Moseline Daniels

Personal information
- Full name: Moseline Rochelle Daniels
- Born: 1 February 1990 (age 36) Paarl, South Africa
- Batting: Left-handed
- Bowling: Left-arm medium
- Role: Bowler

International information
- National side: South Africa (2010–2019);
- ODI debut (cap 57): 6 October 2010 v Sri Lanka
- Last ODI: 18 July 2017 v England
- ODI shirt no.: 15
- T20I debut (cap 24): 14 October 2010 v Netherlands
- Last T20I: 23 May 2019 v Pakistan

Domestic team information
- 2005/06–2011/12: Boland
- 2012/13–2013/14: Western Province
- 2014/15–2017/18: Boland
- 2018/19: Border
- 2019/20–2020/21: Boland

Career statistics
| Competition | WODI | WT20I | WLA | WT20 |
| Matches | 33 | 40 | 114 | 57 |
| Runs scored | 40 | 20 | 610 | 114 |
| Batting average | 10.00 | 5.00 | 17.42 | 8.76 |
| 100s/50s | 0/0 | 0/0 | 0/1 | 0/0 |
| Top score | 11* | 8* | 51* | 20* |
| Balls bowled | 1,397 | 801 | 4,598 | 1,141 |
| Wickets | 28 | 28 | 148 | 41 |
| Bowling average | 33.25 | 23.63 | 15.82 | 21.41 |
| 5 wickets in innings | 0 | 0 | 3 | 0 |
| 10 wickets in match | 0 | 0 | 0 | 0 |
| Best bowling | 4/25 | 3/13 | 8/36 | 3/6 |
| Catches/stumpings | 10/– | 8/– | 38/– | 10/– |
- Source: CricketArchive, 17 February 2022

= Moseline Daniels =

South African cricketer (born 1990)

Moseline Daniels (born 1 February 1990) is a South African cricketer who plays as a left-arm medium bowler. She played 33 One Day Internationals and 40 Twenty20 Internationals for South Africa between 2010 and 2019. In March 2018, she was one of fourteen players to be awarded a national contract by Cricket South Africa ahead of the 2018–19 season.

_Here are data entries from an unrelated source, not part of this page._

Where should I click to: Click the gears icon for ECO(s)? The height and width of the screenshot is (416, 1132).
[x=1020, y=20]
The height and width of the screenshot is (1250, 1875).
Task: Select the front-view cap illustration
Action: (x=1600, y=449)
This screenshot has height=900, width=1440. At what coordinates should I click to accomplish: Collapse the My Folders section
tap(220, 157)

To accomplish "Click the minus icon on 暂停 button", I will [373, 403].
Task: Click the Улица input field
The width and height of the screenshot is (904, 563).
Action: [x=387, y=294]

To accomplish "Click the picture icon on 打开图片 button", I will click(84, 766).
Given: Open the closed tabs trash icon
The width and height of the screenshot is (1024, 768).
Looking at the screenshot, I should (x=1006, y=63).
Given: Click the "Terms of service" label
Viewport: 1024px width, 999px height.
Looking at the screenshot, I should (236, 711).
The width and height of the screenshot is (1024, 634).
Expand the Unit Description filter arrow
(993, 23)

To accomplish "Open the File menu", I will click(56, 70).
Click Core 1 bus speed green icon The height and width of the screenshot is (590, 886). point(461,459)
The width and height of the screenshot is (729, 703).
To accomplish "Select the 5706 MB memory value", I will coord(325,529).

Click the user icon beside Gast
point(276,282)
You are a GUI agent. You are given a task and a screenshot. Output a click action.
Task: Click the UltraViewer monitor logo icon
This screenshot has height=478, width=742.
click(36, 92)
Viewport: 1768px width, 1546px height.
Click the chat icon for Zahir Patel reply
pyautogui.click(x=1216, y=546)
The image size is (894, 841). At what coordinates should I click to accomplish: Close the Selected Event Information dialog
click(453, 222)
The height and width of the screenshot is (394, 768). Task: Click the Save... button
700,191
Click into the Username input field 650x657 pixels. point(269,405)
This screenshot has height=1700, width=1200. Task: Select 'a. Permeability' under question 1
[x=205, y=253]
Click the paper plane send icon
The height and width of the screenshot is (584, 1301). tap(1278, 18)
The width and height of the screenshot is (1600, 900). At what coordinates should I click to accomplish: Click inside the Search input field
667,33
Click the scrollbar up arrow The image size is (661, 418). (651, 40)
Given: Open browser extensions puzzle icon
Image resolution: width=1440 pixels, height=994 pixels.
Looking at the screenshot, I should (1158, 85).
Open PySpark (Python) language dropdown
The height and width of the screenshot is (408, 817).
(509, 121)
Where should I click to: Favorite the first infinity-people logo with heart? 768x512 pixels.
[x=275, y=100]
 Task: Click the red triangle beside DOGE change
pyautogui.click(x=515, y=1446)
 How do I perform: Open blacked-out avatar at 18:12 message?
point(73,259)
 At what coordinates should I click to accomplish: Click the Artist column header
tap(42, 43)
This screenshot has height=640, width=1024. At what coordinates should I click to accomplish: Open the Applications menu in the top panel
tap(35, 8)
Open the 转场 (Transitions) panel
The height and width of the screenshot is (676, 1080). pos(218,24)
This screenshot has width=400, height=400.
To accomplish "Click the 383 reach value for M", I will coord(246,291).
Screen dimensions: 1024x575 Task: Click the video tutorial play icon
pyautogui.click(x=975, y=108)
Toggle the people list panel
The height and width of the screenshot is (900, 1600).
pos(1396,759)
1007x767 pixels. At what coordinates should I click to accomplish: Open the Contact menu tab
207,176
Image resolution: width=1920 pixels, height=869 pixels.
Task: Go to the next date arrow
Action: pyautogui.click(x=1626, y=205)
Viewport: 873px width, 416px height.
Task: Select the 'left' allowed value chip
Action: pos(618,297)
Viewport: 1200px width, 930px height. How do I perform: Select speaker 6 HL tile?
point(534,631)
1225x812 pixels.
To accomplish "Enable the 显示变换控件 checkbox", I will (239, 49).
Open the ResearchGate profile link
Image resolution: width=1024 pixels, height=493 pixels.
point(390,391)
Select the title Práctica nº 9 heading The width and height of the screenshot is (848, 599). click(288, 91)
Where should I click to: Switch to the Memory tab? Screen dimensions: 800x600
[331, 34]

In November 2018, she was added to South Africa's squad for the 2018 ICC Women's World Twenty20 tournament in the West Indies. In September 2019, she was named in the F van der Merwe XI squad for the inaugural edition of the Women's T20 Super League in South Africa.